Während in den nächsten Unterkapiteln theoretische Ansätze über die Einflüsse von Alter und Geschlecht sowie dem kulturelle Hintergrund auf das TAM erfolgen werden, gibt es über die anderen Moderatoren keine weiteren Studien außer die von Sun und Zhang bzw. sie sind bereits Teil einer der oben genannten Erweiterungen. Daher soll hier nur auf die Kategorie der Einzelbzw. Gruppentechnologien eingegangen werden.

Da FAS nicht nur zum eigenen Vorteil dienen sollen, sondern auch ein wichtiger Sicherheitsfaktor für die Gruppe darstellen, sowie die Tatsache, dass sie ihr ganzes Potential erst ausfüllen können, wenn mehrere FAS über mehrere Autos zusammenarbeiten werden FAS hier als Gruppentechnologien klassifiziert. Das bedeutet, dass SN einen größeren Einfluss auf NI und WN hat als dies bei einzelnen Technologien der Fall gewesen wäre (Sun/Zhang 2005: 67). Dies stimmt auch mit der Feststellung von Arndt und Engeln überein, dass SN im Falle von FAS einen stark positiven Einfluss auf NI ausübt (2008: 333).

Abbildung in dieser Leseprobe nicht enthalten

Abbildung 6: Ein integriertes Modell mit Moderatoren (Sun/Zhang 2005: 65, leicht modifiziert, aus dem Engl. übers. d. Verf.).

2.4.1 Alter und Geschlecht

Morris et al. haben 2005 Alter und Geschlecht als zusätzliche Variablen zur Akzeptanzvorhersage untersucht. Obwohl die Untersuchung auf Grundlage der TPB entstand, werden auch Einflüsse auf die TAM festgestellt, die empirisch belegt wurden (Morris et al. 2005: 69f.). Ein wesentliches Merkmal, das herausgefunden wurde, stimmt mit Hofstedes Kulturdimensionen überein: für Frauen sind eher sozialen Faktoren wichtig, während Männer eher die Zweckdienlichkeit im Auge haben (Hofstede/Hofstede 2005: 117). Daher sind für Frauen die Einflüsse von SN, EV, wahrgenommenen Verhaltenskontrolle und WEB auf NI auch stärker als für Männer, wohingegen für diese der Einfluss von EV und WN auf NI stärker ausfällt (Sun/Zhang 2005: 68; Morris et al. 2005: 79). Allerdings muss auch gesagt werden, dass die Geschlechterunterschiede zwar in der älteren Generation existieren, in der jüngeren aber immer unklarer werden. Tatsächlich haben Morris et al. sogar festgestellt, dass es eher zu Gemeinsamkeiten als zu Unterschieden kommt (2005: 82).

Bei der Untersuchung des Moderators Alter wurde festgestellt, dass für kurzfristige Entscheidungen ältere Personen eher durch EV, SN, wahrgenommene Verhaltenskontrolle, WEB und WN beeinflusst werden, wohingegen jüngere Personen nur durch EV beeinflusst werden. Allerdings schwindet der Einfluss von SN bei älteren Personen bei anhaltender Benutzung (Morris et al. 2005: 71).

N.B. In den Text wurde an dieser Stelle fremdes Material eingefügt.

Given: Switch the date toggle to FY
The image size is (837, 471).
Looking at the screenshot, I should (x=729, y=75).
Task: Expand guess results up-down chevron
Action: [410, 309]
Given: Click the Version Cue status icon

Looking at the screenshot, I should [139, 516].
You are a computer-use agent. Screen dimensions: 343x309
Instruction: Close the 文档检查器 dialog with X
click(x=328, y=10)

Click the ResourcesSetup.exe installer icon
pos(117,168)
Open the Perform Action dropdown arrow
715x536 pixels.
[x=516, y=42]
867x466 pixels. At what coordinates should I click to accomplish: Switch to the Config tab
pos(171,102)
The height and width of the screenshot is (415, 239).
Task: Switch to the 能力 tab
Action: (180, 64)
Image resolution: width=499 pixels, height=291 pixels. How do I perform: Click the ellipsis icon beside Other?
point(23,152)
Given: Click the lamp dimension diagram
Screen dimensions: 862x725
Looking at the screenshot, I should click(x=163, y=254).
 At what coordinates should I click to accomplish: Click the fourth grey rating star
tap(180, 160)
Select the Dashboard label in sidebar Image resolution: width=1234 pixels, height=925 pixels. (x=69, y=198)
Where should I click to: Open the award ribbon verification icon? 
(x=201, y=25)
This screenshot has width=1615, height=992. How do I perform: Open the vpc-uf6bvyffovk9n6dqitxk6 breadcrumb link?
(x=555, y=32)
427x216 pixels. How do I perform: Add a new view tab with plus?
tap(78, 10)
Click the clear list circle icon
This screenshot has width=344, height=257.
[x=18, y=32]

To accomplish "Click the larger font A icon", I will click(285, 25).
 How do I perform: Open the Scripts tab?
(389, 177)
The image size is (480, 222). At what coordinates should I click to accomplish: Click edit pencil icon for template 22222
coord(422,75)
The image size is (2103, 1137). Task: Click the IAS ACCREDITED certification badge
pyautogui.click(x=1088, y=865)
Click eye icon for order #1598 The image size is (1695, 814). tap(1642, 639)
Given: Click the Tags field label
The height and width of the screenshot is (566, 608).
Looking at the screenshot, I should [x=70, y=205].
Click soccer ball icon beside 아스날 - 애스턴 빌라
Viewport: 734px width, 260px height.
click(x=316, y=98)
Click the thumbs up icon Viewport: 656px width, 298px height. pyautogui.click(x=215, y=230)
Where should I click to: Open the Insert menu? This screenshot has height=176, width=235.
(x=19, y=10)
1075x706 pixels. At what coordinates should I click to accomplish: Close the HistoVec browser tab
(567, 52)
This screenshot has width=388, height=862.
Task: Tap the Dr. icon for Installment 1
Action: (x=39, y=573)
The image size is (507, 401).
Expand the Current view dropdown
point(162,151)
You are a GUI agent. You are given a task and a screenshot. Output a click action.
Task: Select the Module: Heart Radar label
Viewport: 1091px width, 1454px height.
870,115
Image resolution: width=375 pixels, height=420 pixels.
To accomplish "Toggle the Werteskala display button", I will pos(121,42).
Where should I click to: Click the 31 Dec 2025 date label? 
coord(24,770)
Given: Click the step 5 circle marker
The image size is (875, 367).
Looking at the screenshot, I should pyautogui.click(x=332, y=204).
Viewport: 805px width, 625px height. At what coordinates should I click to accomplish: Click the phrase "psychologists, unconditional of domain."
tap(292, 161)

Die Hypothesen, die in der Studie aufgestellt und auch belegt wurden, belegen, dass Geschlecht und Alter die Einstellung Technologien zu nutzen beeinflussen. Ein Beispiel hierfür ist, dass der Einfluss von EV mit wachsendem Alter steigt. Zusätzlich kann für SN und NI festgestellt werden, dass es mit steigendem Alter einen stärker ausgeprägten Geschlechterunterschied gibt (Morris et al. 2005: 73f.).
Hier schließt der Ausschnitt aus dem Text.